§ Exercise data:
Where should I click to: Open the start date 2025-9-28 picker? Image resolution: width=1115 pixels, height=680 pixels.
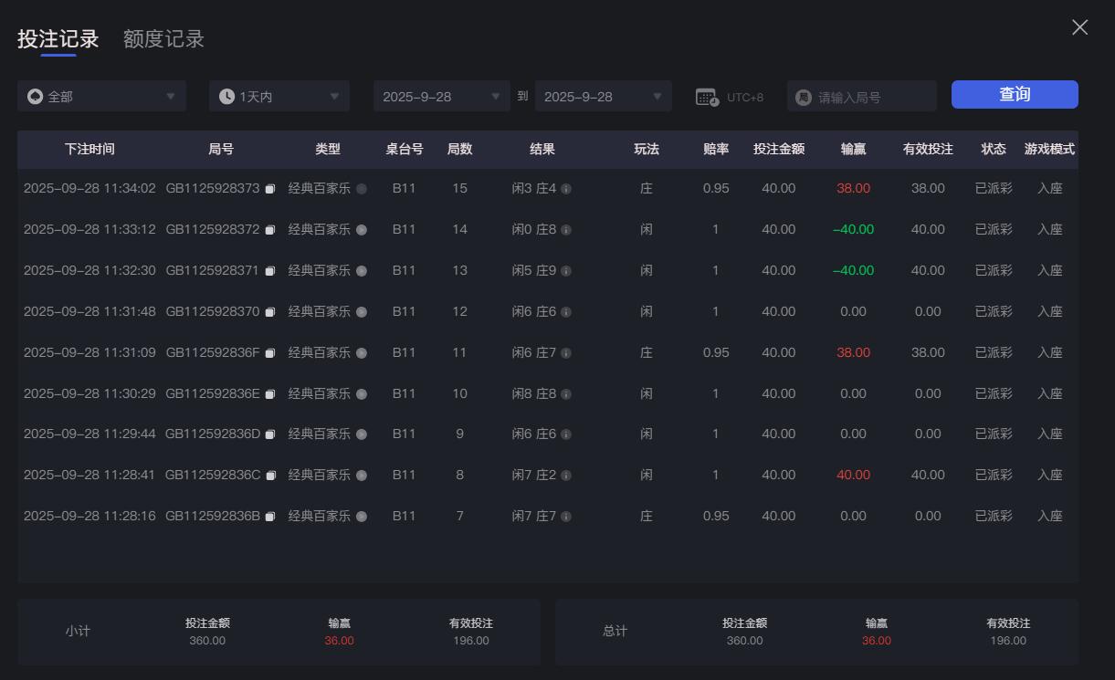(x=441, y=95)
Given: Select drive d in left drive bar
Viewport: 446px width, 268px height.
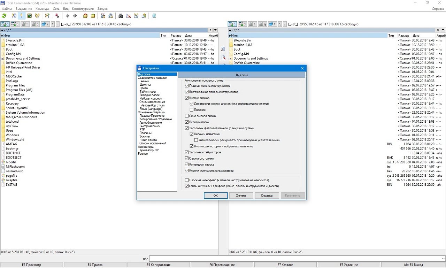Looking at the screenshot, I should pos(15,24).
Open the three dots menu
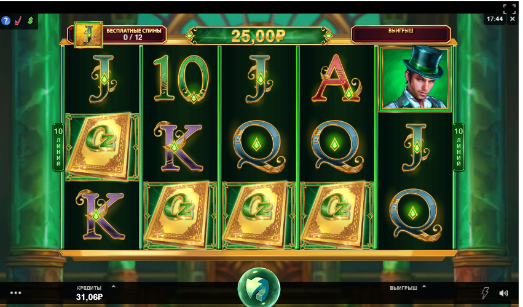This screenshot has width=523, height=307. [16, 293]
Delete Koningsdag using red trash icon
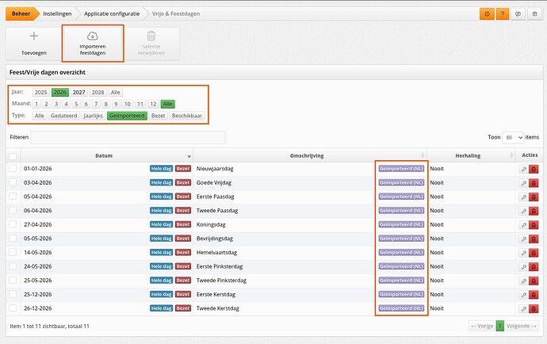The width and height of the screenshot is (547, 344). pos(534,224)
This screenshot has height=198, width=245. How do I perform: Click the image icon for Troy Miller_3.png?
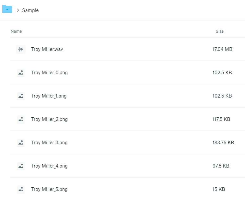point(21,143)
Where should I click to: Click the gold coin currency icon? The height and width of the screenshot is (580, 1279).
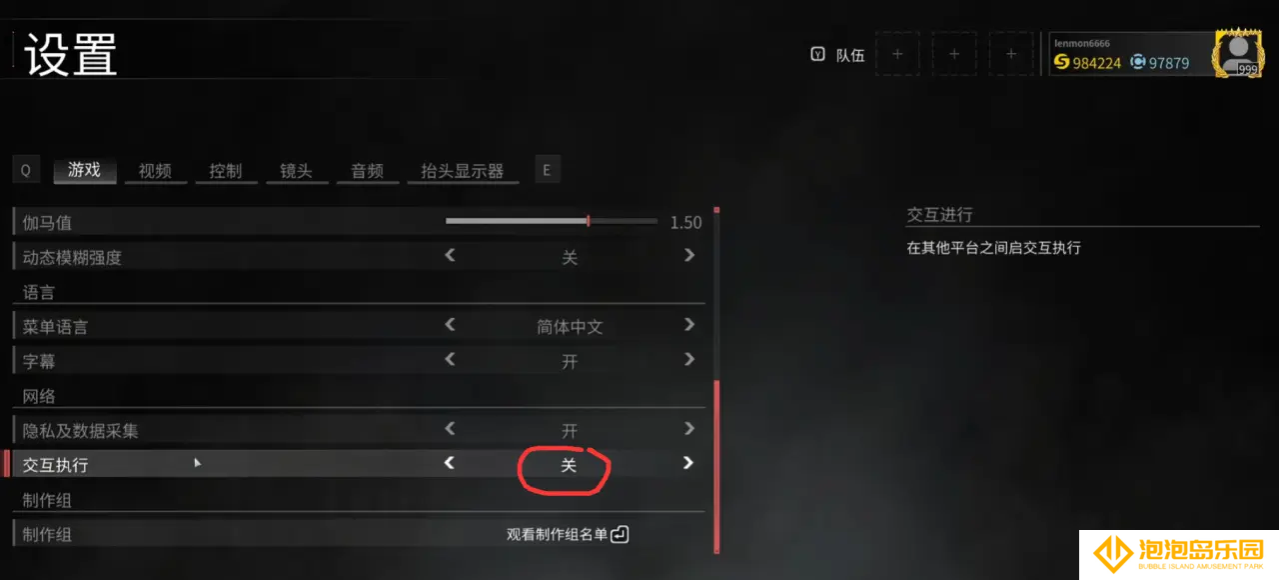pos(1061,62)
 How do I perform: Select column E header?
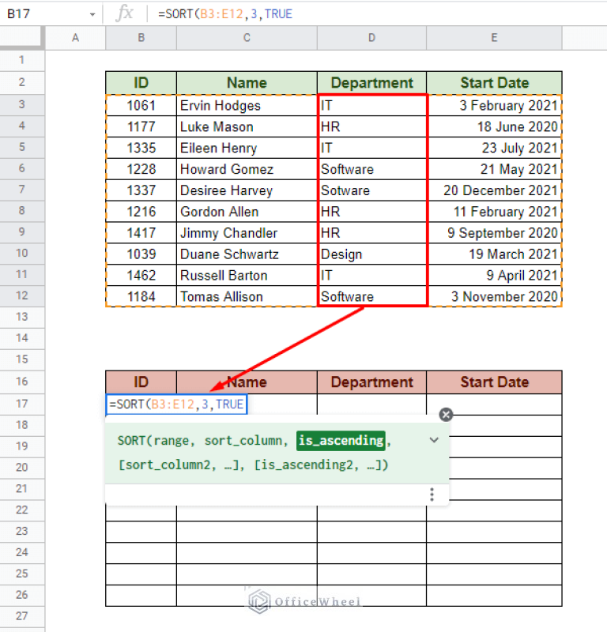pyautogui.click(x=494, y=38)
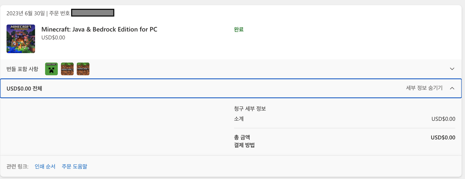Click the USD$0.00 price under the product title
This screenshot has height=179, width=465.
click(53, 37)
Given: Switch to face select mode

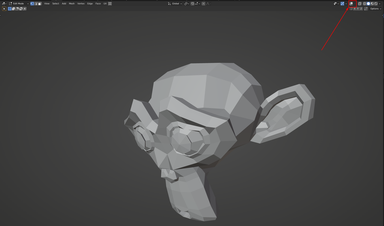Looking at the screenshot, I should (40, 4).
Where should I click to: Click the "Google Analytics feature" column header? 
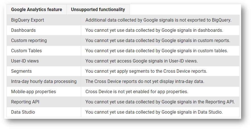pos(36,10)
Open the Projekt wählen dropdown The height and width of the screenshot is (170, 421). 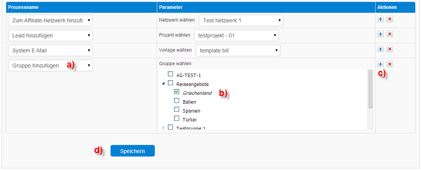point(236,35)
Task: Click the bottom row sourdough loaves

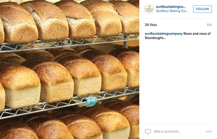Action: [x=69, y=123]
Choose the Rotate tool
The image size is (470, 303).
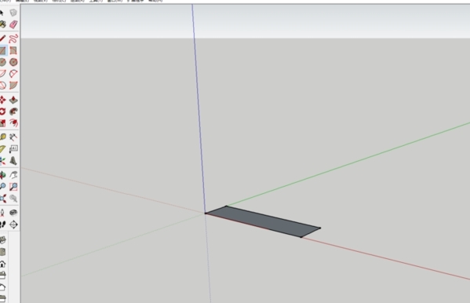coord(2,111)
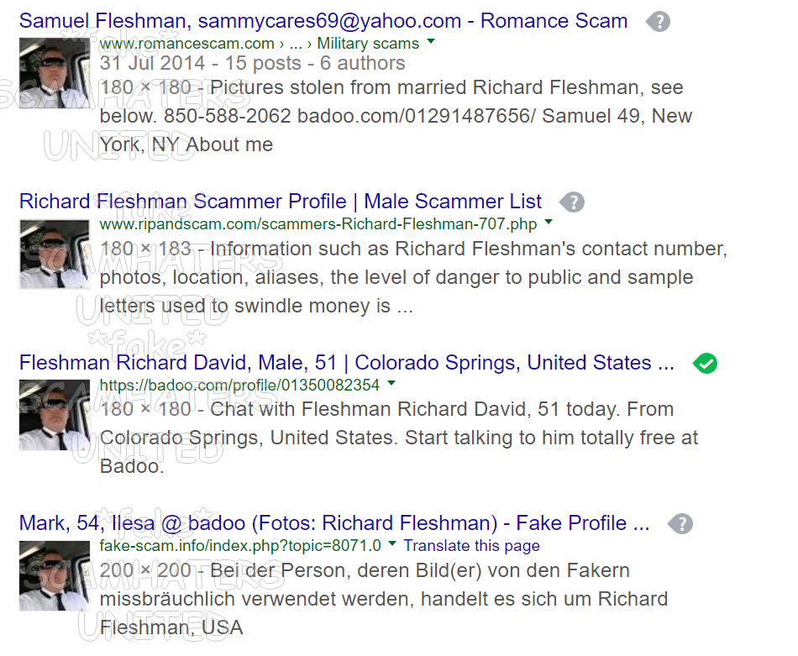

§ Instructions for the task: Would you restate, word for word, the lines from the one holding "Task: Click the bottom row sourdough loaves" through the end of the material above? Omit the pictures.

§ Response to the task:
Task: Click the bottom row sourdough loaves

Action: [x=69, y=123]
Choose the Rotate tool
The image size is (470, 303).
coord(2,111)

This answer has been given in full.